Sunday, February 11, 2007

A minor but strange 21st century misunderstanding. I was e-mailing a senior American scientist about a nomination for a publishing award organised by Booktrust, the very respectable indpendent charity which encourages the discover and enjoyment of reading. I didn't get a reply although the scientist is well known to be efficient and courteous. We chased him by phone and it transpires that he'd deleted the email because 'Booktrust' in the subject field suggested it was spam. It must have been the 'trust' bit. In the Internet world, as in the world of advertising, words seem to take on opposite connotations - essential means 'don't need it', great value means 'shoddy', cutting edge means 'won't work', easy to assemble means 'impossible'. And of course publishers have been known to transgress in book blurbs...

Later this week I'm going to write a little more about the new Shakespeare project we've developed with the Royal Shakespeare Company. As it's a Sunday you might have time to check out this fascinating interview with its editor, Jonathan Bate.
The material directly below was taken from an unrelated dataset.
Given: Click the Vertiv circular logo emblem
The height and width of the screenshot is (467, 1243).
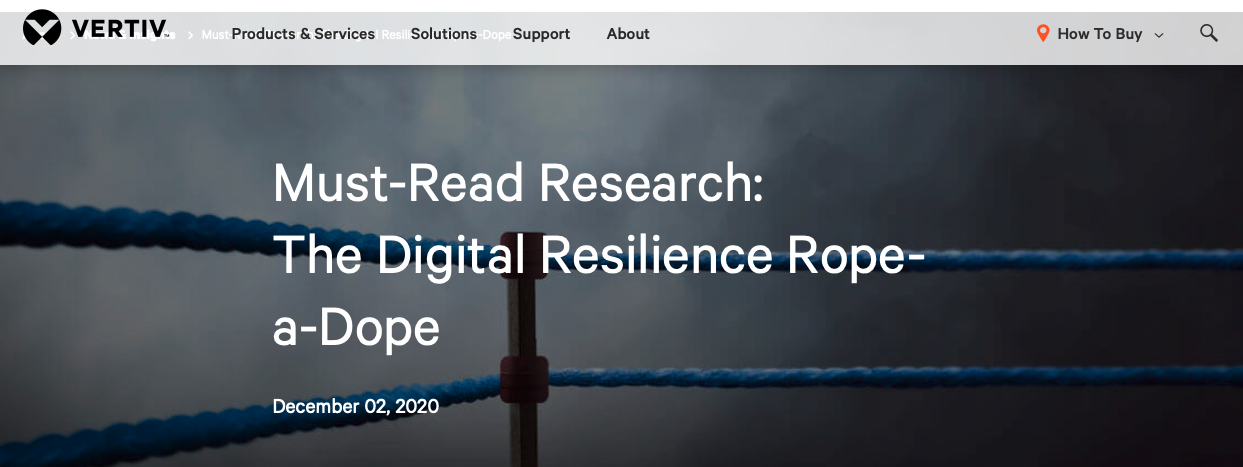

You can find out more here and this is a poor reproduction of what is a brilliant jacket.

 

 

2/11/2007 2:58:23 PM (GMT Standard Time, UTC+00:00)
Richard

I am being provocative - but is there a need for both "Booktrust" and "The Reading Agency"?

In my horrible moments I watch how they both play on and blackmail our guilt and anxiety-- and never see any measured results for what they do.

If we, as a generation, have concerns about the reading skills of people, shouldn't we be methodical and purposeful about addressing those things and manage the operation accordingly? What happened to "Education, education, education" -which I did vote for because I have learned how important and valuable it is ? Why is this work being left to meandering, self preserving charity?